For all of our conferences such as that in Bonn and all of our conferences of parties, COPs, and for all of the grand affairs at the United Nations, the globe is now emitting a greater volume of carbon dioxide into the atmosphere almost 30 years after Kyoto and decades after the science has been settled and we have known with certainty what will happen if we push the parts per million concentrations in the atmosphere above 350 parts per million. We have known and the scientific community has known the consequences. What have been the results of those three lost decades? We now stand at more than 400 parts per million.
Those decades were lost in the fight against climate change because there was no fight. Instead, for a long time there was a denial industry and the consensus was to use market mechanisms to deal with it: carbon trading, offsets and bizarre schemes that suggested we in the West or in industrialised countries, if we were to continue to pump carbon dioxide into the atmosphere, could plant some trees in a developing country or have schemes based on inventive or fraudulent accounting as to what could be taken out of the atmosphere and as to what we were pumping into it.
All of these market mechanisms have failed, however. While companies and countries can pretend that they are dealing with it, the facts have stacked up and the levels of carbon dioxide have risen to historic levels. They are higher than they have been in the past 1 million years and the extremes of weather have continued to break all records. In the past 17 years, we have had the warmest 16 years on record. The extent and severity of droughts, heatwaves and storm intensity have all gathered apace. It is in the face of all those who say this is an intractable problem that we want to make a practical suggestion and we have already put a Bill before to the Dáil to address the question of the removal of fossil fuels from our shores.
It is brilliant that we passed a Bill and have banned fracking and the extraction of fossil fuels on land in the Twenty-six Counties.
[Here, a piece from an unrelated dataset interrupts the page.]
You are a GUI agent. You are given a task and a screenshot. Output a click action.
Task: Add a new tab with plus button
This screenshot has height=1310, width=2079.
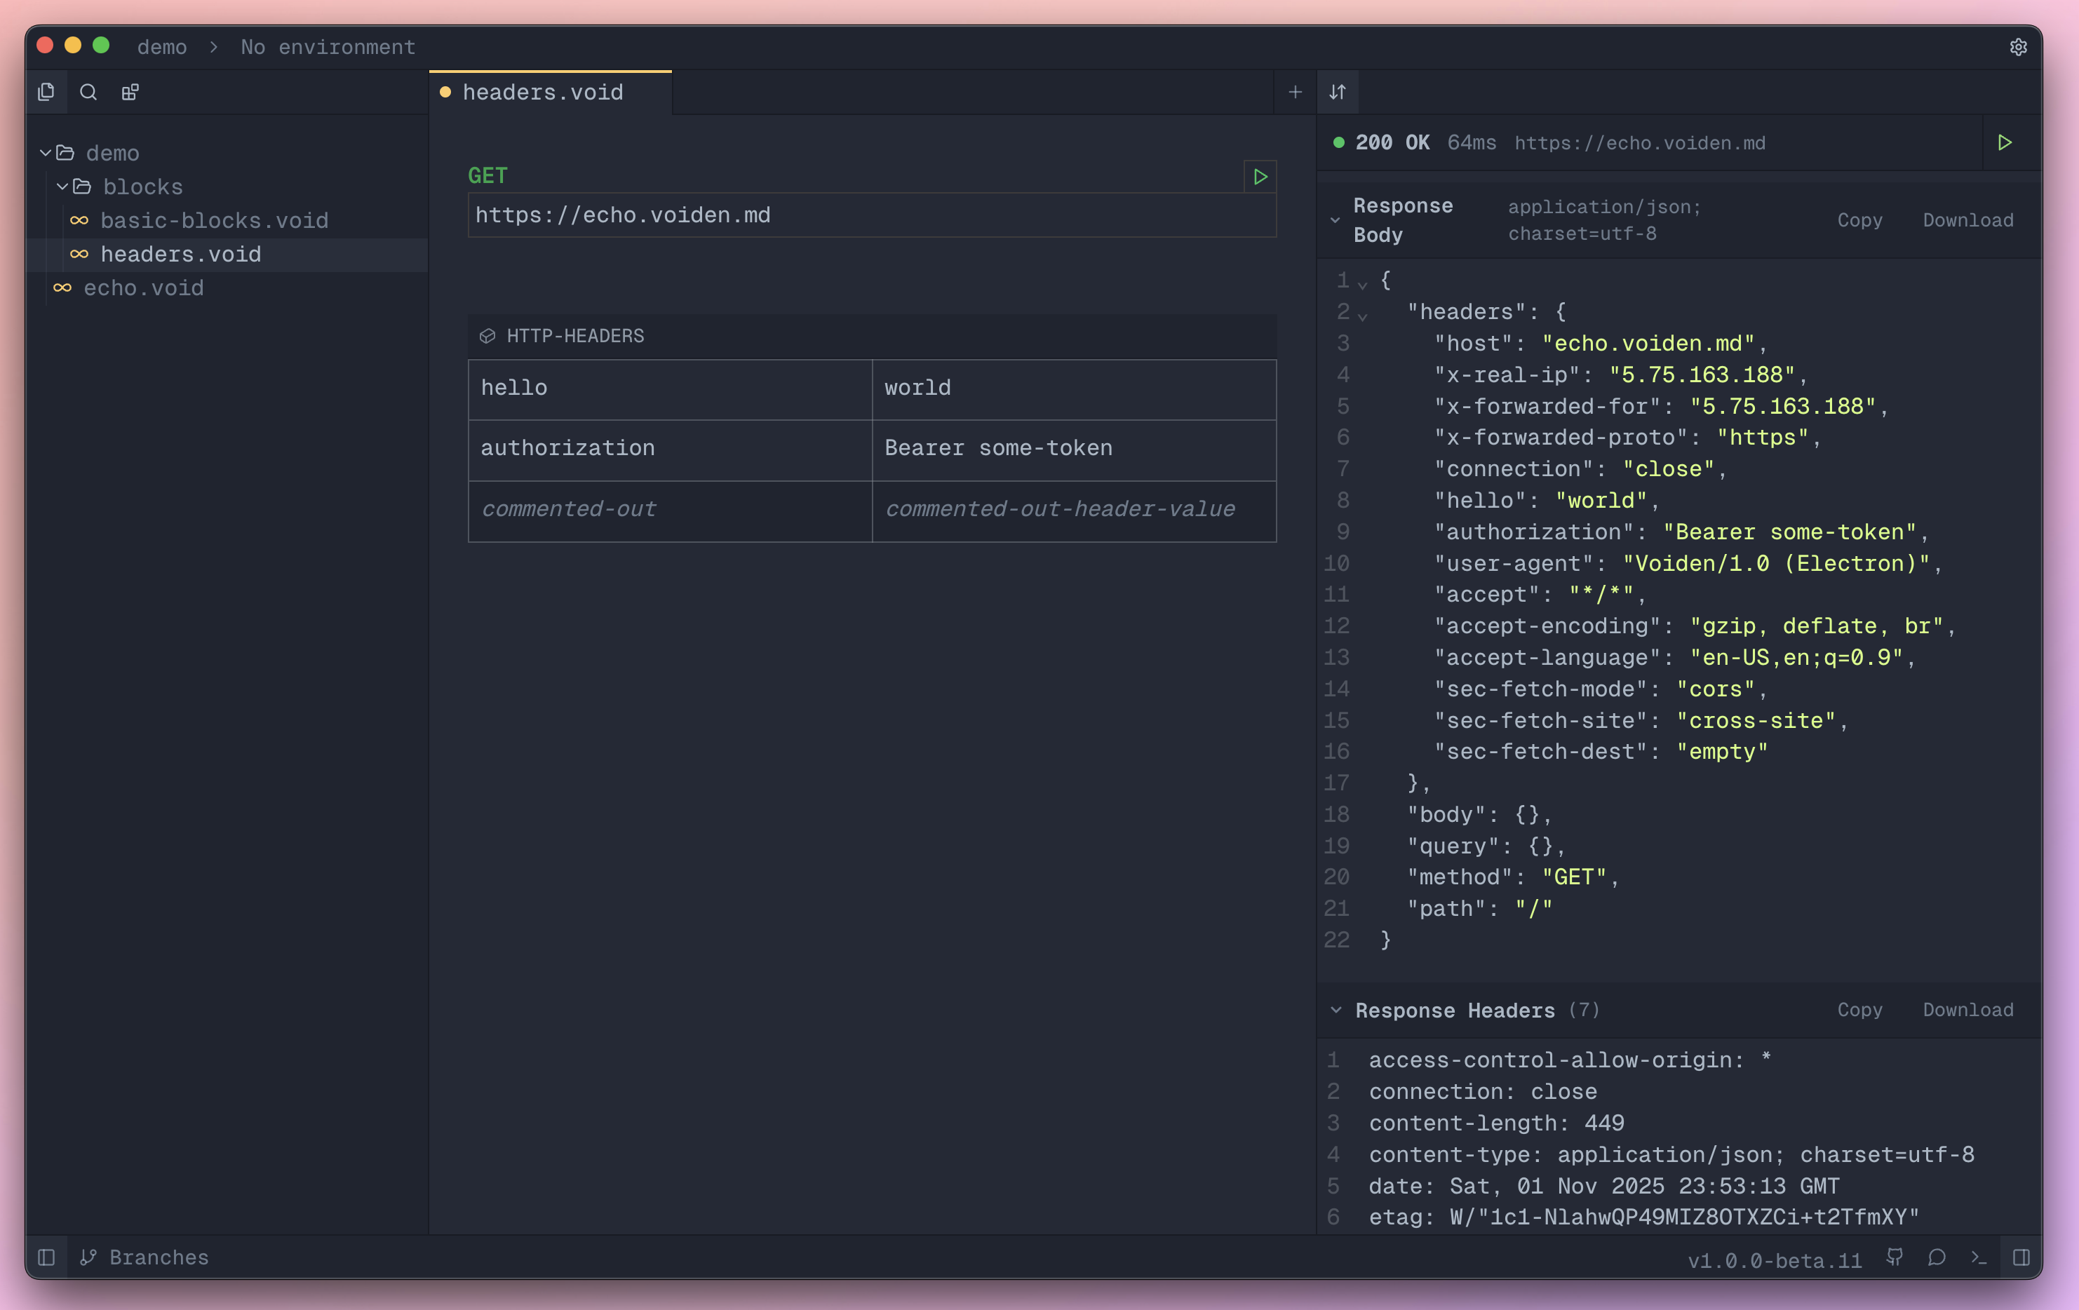[1295, 92]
However, there was a refusal to accept an amendment to the Bill which would have also included offshore fracking. Therefore, we are proposing a Bill to the House to include offshore. I will repeat what I said to the Minister, Deputy Naughten, when I told him it was hugely disappointing and almost like a kick in the teeth to discover that, as soon as we went on summer holidays, he announced the issuing of a licence for further exploration in the Porcupine Basin. I understand that there are another 11 licences for exploration of fossil fuels, gases and oils off our coast waiting to be issued.
We were told by scientists in Bonn that the simple measure of Ireland, the pithy little country and all that it is, banning the extraction of further fossil fuels offshore would add greatly to the pressure on other countries and the industry generally around the globe. Two other countries are attempting to do the same. France is one of them. Deputy Eamon Ryan might help me with the other one. It is a small country.